Does calling a constructor from a constructor create two objects? Yes.
Extra information that may help:
The base constructor is always called before derived constructor and destructors are called in the opposite order (derived first).
Code:
class A {};
class B : public A {};
class C : public B {};
When you create an instance of C, constructor of A is called followed by B and then C. When the instance is destroyed, the destructor of C is called followed by B and finally A. This order is important. Anything you do inside constructors does not effect the overall order. (Of course if you create an instance of A inside constructor of B then it may seem like the compiler isn't respecting this order but technically it's still the same order.)
As Salem has said, a good approach to understanding this is to add print statements to constructors and destructors. Two individual objects are guaranteed to have different memory address so you can print addresses as well to help you.

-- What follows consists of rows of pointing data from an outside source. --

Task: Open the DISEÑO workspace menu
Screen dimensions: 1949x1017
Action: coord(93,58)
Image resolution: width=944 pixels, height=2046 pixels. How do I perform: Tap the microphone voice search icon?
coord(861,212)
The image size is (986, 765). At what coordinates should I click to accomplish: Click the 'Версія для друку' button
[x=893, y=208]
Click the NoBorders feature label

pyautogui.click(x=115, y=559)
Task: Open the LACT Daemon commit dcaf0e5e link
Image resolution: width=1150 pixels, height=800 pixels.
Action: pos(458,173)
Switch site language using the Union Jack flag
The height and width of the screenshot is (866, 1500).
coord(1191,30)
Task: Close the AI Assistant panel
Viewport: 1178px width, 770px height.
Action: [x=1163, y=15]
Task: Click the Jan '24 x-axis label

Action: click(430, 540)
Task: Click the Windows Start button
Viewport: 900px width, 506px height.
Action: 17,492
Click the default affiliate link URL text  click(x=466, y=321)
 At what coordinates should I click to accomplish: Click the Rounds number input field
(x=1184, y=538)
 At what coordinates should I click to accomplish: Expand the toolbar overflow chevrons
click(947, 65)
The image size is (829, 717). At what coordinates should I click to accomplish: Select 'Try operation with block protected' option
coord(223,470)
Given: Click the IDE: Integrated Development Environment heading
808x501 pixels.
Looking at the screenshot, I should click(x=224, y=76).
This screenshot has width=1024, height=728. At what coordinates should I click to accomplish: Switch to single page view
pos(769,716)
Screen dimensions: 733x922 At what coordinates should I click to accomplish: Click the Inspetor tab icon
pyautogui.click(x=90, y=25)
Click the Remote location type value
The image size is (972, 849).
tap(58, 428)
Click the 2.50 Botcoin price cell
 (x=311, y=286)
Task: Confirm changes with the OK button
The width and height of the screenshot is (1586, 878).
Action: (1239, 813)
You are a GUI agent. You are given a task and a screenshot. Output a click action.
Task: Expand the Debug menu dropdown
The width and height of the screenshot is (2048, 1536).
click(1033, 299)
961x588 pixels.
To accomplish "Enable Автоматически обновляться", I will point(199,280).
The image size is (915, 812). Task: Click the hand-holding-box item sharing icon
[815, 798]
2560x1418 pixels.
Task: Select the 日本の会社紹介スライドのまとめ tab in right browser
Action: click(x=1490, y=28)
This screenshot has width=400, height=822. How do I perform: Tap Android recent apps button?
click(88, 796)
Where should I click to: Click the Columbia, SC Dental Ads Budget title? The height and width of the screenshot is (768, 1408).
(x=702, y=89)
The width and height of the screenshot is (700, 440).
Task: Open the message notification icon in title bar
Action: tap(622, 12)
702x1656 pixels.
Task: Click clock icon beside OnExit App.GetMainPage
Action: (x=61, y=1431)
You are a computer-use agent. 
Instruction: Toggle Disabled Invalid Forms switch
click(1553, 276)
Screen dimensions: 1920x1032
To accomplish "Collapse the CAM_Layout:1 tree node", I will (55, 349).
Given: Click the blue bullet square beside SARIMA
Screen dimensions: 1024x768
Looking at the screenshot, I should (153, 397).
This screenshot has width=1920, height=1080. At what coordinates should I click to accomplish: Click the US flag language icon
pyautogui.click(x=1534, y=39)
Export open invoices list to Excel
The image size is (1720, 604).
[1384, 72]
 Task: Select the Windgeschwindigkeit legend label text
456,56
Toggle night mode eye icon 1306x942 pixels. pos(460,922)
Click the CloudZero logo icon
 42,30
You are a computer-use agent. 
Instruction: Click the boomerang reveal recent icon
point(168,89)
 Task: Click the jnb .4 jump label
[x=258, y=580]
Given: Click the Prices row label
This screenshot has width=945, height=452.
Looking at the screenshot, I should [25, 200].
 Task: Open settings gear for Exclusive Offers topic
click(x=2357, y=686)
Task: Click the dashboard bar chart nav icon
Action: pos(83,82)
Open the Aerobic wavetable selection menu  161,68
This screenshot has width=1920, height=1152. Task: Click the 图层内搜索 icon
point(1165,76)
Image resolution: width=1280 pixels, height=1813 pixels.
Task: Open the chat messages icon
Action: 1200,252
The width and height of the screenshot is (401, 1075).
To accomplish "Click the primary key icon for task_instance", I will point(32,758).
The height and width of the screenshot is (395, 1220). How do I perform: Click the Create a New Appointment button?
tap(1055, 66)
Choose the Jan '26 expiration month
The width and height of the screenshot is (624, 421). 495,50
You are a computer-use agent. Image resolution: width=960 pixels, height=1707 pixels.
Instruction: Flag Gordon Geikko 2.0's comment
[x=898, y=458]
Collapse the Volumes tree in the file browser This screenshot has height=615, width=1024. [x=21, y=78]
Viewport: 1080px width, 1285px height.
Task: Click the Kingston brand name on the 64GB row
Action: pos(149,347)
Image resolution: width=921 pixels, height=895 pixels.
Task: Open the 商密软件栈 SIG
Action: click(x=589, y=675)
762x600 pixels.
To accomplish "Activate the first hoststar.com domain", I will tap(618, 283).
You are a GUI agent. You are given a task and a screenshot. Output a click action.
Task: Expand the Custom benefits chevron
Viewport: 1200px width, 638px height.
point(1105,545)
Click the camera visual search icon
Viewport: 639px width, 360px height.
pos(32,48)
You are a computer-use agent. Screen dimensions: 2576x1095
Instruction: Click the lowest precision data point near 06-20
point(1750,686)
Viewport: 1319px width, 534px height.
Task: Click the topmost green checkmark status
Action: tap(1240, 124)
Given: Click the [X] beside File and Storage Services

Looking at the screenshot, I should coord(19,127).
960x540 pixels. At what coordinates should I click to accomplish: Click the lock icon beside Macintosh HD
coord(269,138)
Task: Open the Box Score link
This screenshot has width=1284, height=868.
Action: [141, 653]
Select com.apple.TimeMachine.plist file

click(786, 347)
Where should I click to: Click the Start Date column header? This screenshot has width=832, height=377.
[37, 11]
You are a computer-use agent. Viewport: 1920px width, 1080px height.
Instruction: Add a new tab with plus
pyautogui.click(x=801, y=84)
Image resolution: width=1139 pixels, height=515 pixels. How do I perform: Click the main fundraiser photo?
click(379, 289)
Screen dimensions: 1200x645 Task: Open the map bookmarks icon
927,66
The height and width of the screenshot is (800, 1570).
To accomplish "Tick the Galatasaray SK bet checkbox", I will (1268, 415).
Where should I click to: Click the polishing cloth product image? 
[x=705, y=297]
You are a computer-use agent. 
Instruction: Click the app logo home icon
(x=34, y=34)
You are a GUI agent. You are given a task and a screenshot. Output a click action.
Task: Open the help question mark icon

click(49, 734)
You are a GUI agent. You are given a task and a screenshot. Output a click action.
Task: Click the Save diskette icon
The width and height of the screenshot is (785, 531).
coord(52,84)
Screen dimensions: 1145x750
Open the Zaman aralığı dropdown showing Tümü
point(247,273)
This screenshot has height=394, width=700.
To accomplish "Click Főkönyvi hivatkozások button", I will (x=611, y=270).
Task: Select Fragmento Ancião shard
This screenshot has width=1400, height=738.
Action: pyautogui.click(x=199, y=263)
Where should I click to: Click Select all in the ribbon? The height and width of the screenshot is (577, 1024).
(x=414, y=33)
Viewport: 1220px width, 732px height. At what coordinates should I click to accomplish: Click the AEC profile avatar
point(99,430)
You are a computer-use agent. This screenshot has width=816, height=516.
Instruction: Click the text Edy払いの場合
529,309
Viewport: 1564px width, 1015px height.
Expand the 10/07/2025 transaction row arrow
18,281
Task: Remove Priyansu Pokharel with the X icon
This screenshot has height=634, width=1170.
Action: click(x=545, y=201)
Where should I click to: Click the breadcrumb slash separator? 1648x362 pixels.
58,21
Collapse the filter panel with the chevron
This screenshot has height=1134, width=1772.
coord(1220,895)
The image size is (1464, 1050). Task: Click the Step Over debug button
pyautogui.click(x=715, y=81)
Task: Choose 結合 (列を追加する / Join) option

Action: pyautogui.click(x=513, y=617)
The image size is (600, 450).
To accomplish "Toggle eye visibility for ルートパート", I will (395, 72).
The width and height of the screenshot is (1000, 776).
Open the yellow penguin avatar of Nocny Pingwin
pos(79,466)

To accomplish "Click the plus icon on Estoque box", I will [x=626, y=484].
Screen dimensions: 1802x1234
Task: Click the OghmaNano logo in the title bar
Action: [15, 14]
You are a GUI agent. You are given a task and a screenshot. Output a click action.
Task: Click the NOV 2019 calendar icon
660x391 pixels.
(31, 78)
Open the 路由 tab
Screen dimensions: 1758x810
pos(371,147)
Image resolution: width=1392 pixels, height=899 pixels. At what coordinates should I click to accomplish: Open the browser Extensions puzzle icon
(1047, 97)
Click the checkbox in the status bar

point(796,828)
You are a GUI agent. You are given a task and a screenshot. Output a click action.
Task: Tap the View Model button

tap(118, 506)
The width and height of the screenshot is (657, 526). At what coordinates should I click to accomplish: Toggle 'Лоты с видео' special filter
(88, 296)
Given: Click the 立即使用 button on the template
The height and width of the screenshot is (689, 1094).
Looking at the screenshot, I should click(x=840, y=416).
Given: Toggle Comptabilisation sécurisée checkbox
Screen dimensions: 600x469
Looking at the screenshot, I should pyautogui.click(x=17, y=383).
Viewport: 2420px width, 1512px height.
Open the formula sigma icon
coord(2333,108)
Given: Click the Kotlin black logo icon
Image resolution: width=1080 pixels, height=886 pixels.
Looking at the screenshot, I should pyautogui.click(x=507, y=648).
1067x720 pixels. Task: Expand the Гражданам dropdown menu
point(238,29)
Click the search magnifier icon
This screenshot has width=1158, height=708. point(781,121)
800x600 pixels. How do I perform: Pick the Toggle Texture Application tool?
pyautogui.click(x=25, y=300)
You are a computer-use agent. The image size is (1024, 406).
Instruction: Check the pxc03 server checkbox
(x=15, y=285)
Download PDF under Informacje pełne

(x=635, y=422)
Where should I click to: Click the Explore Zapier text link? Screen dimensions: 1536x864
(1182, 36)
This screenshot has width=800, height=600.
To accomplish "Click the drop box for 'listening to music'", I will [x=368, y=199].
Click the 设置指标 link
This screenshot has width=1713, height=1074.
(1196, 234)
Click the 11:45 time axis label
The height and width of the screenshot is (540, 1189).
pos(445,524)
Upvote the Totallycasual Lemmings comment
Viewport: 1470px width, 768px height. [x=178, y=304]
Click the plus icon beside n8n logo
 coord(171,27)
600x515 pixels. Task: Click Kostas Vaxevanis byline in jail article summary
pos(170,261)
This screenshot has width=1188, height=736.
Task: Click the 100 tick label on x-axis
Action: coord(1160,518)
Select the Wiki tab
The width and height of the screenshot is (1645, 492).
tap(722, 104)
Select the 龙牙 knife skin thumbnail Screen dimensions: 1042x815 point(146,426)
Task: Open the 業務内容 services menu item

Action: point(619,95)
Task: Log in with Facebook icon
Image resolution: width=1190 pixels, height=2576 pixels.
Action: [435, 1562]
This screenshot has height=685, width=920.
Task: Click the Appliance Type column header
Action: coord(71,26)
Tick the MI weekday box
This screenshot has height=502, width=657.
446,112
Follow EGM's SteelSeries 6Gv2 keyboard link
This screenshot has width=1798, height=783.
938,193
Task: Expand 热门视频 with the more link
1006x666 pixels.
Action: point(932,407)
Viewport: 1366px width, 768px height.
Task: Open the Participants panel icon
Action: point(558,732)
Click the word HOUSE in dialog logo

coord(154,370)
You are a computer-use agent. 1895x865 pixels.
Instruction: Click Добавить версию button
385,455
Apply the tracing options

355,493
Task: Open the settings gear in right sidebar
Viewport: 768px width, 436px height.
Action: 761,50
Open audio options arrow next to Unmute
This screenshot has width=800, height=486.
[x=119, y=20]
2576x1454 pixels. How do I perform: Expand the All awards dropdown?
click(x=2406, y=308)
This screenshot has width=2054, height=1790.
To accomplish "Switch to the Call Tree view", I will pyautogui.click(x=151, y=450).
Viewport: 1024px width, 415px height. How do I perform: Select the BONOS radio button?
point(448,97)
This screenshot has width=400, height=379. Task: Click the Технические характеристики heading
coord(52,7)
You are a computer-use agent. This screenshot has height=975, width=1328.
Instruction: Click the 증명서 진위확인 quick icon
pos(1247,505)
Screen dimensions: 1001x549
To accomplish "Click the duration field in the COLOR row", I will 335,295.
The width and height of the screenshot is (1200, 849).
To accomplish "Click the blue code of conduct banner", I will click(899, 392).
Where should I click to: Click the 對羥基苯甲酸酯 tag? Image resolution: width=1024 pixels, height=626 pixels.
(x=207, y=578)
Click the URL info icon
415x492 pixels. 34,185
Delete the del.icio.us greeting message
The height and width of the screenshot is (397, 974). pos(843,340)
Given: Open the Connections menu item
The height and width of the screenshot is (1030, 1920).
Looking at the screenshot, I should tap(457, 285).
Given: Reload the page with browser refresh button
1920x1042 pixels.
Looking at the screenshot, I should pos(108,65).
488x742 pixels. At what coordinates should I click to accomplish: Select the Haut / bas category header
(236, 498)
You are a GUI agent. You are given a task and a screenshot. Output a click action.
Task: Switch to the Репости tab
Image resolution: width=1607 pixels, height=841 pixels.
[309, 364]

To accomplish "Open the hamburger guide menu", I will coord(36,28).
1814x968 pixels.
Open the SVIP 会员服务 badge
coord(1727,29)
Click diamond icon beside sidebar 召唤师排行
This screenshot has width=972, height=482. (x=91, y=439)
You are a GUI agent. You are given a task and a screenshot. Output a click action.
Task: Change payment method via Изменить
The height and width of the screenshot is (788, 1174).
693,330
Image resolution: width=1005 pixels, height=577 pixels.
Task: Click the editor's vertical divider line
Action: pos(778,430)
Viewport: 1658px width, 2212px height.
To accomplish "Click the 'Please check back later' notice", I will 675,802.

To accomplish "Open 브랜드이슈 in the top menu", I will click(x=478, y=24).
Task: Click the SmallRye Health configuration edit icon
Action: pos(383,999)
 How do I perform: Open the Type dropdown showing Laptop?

Sometimes your class has multiple constructors and you want to call two or more of them. Before C++11 there wasn't a nice way of doing this, you had to move code from constructors to methods and call them instead. As King Mir has mentioned C++11 lets you delegate constructors.
Code:
class A {
public:
A() {
std::cout << "A()\n";
}
};
class B : public A {
public:
B() : B(10) {
std::cout << "B()\n";
// B(10); // this will mostly likely do something you're not expecting, a temporary instance of B will be created, value of x is indeterminate
}
B(int i) : x(i) {
std::cout << "B(int)\n";
std::cout << "x is " << x << "\n";
}
private:
int x;
};
The output when you create B instance:
Code:
A()
B(int)
x is 10
B()
So the constructor of the base class is always called first which is good.